Gold ETFs, or Gold Exchange Trade Funds, are open-ended mutual fund schemes based on the ever-changing price of gold. Physical gold, on the other hand, does not yield a profit. Furthermore, the costs of producing real gold are substantial. Gold ETFs allow investors to participate in the gold market. They are a fantastic long-term investment option for investors wishing to fight inflation.
Furthermore, as compared to equities, gold is a less volatile asset. 1 gram of gold is equal to 1 Gold ETF unit. As a result, you get the best of both worlds: stock trading and gold investments. Because some fund firms profit from gold bullion, they must maintain a constant eye on market performance. Gold ETFs’ value rises and falls in lockstep with the price of actual gold. They not only don’t compromise on purity, but they also guarantee consistent supply across the country.

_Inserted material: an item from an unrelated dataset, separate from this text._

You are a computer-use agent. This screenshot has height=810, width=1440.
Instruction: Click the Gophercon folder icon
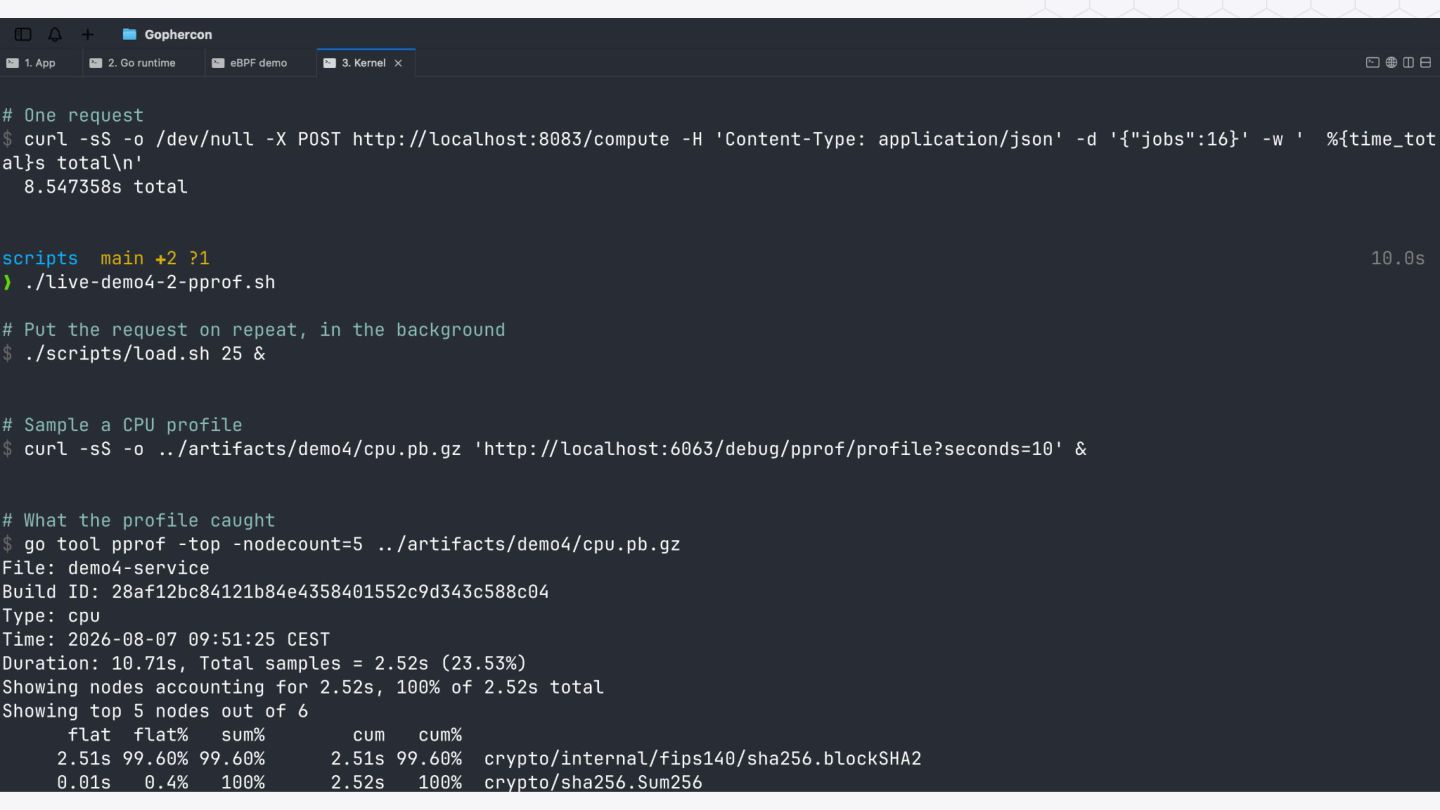(129, 35)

Gold ETFs are appropriate for individuals who want to diversify their portfolio by including gold exposure. It’s a low-risk investment that’ll appeal to cautious investors. The funds will be used to purchase standard gold bullion with a purity of 99.5 per cent. Even when traded on stock exchanges, gold ETFs are a low-risk investment. Individuals who do not want to pay for storage and additional taxes associated with actual gold can invest in gold ETFs.
Physical gold serves as back-end security for Gold ETFs. When you buy a Gold ETF, for example, the person or business on the back end is buying gold. They also provide investors with assurances concerning the quality of gold.
For example, the Gold BeES, which is listed on the NSE (National Stock Exchange), closely monitors the current market price of gold, known as spot pricing. The National Stock Exchange (NSE) authorises an ‘Authorised Participant or Member,’ usually a significant company or firm, to handle the buy and selling of gold to create ETFs. The cost of gold and ETFs remains constant due to constant trading and regulation by the ‘Authorised Members.’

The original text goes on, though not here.